2011年10月4日火曜日

【機動戦士ガンダムAGE】世代またがり戦う壮大なスケール

10月9日から放送

 アニメーションの「機動戦士ガンダム」がテレビに帰ってくる。10月9日からMBS・TBS系で放送が始まる「機動戦士ガンダムAGE(エイジ)」は、世代をまたがり1世紀におよぶ戦いを描く壮大なスケールと、子供も楽しめるストーリーやキャラクターを持った新シリーズ。「イナズマイレブン」などヒット作を連発するゲーム会社のレベルファイブが企画に関わり、今までにない楽しさ、奥深さがあるガンダムを送り出す。


 1979年に「機動戦士ガンダム」が放送されてから32年。モビルスーツと呼ばれるスタイリッシュなロボットの活躍と、宇宙時代をリアルに描いたストーリーが支持を集め、世紀を超えて続く人気シリーズとなった。30周年を迎えた2009年には、高さ18メートルの“実物大ガンダム”が作られ、東京や静岡でお披露目された。

「基本は王道」

 「大きな節目を経た今、作品に敬意を表しながら、新たな時代を担うガンダムを生みだしていきたい」。玩具メーカーのバンダイ社長で、チーフガンダムオフィサーの肩書も持つ上野和典氏が6月の発表会で宣言したように、9日から放送が始まる「機動戦士ガンダムAGE」は、新たなファンを呼び込む仕掛けにあふれている。

 「『ガンダム』というタイトルだけで、誰もが1話は見てくれる。そこから、どう次を見てみたいと思うものを作っていくか」。初めて担当するテレビシリーズで、ビッグタイトルを任された山口晋(すすむ)監督(44)は、プレッシャーよりも「やってやろう」という意気込みで作品に臨む。「基本は王道。子供から大人まで楽しんでもらえる作品にしたい」。キャラの雰囲気を子供向けのアニメに近付け、一方で悩み苦しみながら戦う少年の成長を描いて、これまでのファンも引きつける。


 幼いころ、正体不明の敵の襲撃によって家族を失った少年は、家に伝わっていた最強のモビルスーツ、ガンダムの制作を進めていた。そこに襲ってきた敵。
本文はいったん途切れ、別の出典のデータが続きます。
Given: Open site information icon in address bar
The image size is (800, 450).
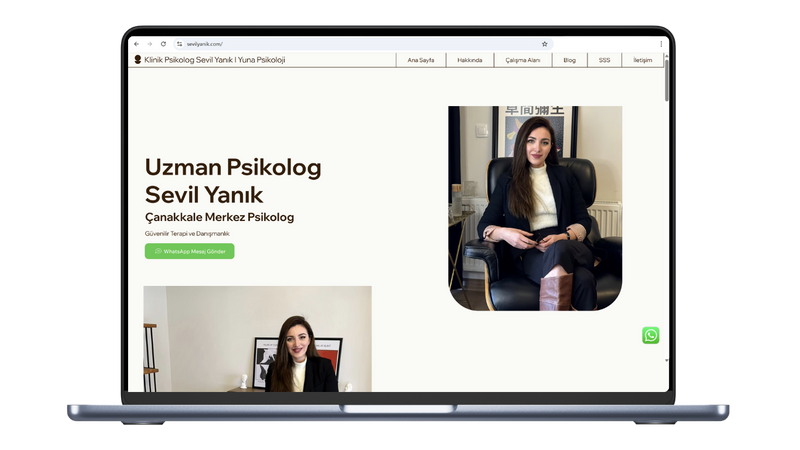Looking at the screenshot, I should (x=179, y=44).
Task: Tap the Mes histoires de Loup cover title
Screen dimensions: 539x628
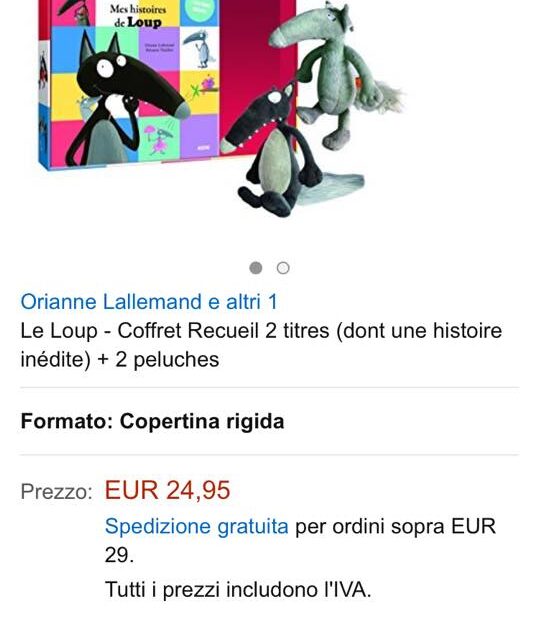Action: 138,16
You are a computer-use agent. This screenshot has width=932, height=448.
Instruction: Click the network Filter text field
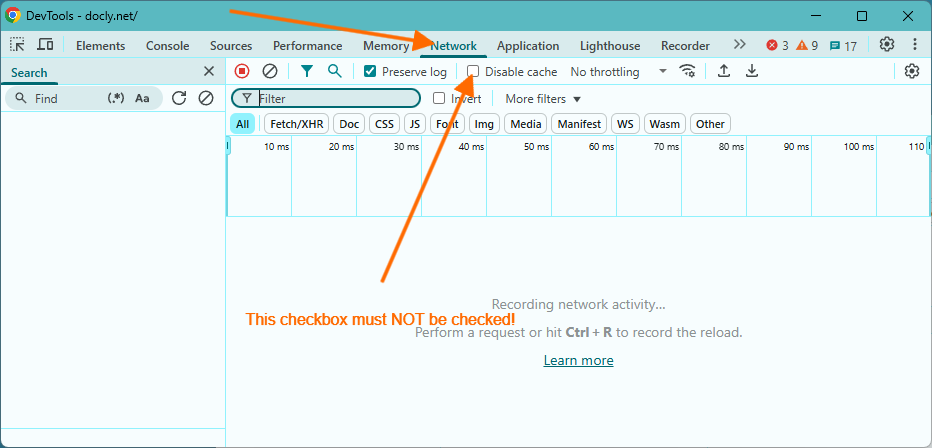click(x=335, y=99)
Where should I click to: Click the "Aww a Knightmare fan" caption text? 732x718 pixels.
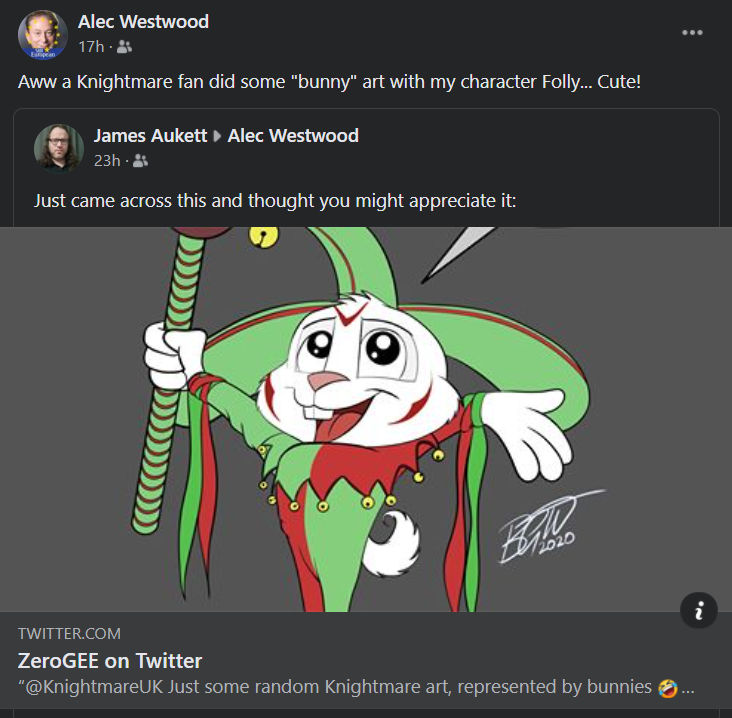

少年はガンダムを動かし、誰も倒せなかった敵に一矢を報い、大きくて長い戦いへと身を投じていく。その先に待っているのは、3代にわたってガンダムを駆り、戦い続ける家族のストーリーだ。

3作分作る労力

 「大河ドラマの『葵徳川三代』をガンダムでやる感じ」と山口監督。「舞台やキャラの設定など、アニメを3作分作るのと同じ労力がかかって大変で、これまで誰もやろうとしてこなかった」。ここに加わったのが、レベルファイブを率いる日野晃博(あきひろ)社長(43)。ガンダムの世界に新しい発想を求める制作側に応え、普通ならやらないアイデアを盛り込んだ企画を立てた。


 「AGEはいろいろなガンダムを出さず、1体だけのスペシャルな存在にしようとしたのも、そうしたアイデアのひとつ。同じ胴体をずっと使いながら、手足を替えて進化していく」と山口監督。ファンとなった子供たちは、変わっていくガンダムの姿にわくわくし、玩具となって店頭に並ぶ新しいパーツを組み付け、進化を実感する。


 キャラが替わり、ガンダムが変化していく展開にめまぐるしさを感じそうだが、山口監督は「全体を通して流れているものは一つ」と訴える。「人を殺してはいけないとか、親しい人が死んだらつらいといった、当たり前の気持ちを感じてもらえれば。価値基準が違う人たちが、どうやったら融和できるのかも訴える。これはガンダムにとって永遠のテーマ」

 これまでの世代に驚きをもたらし、新しい世代を興奮させ、次の世代にも引き継がれるガンダムが生まれようとしている。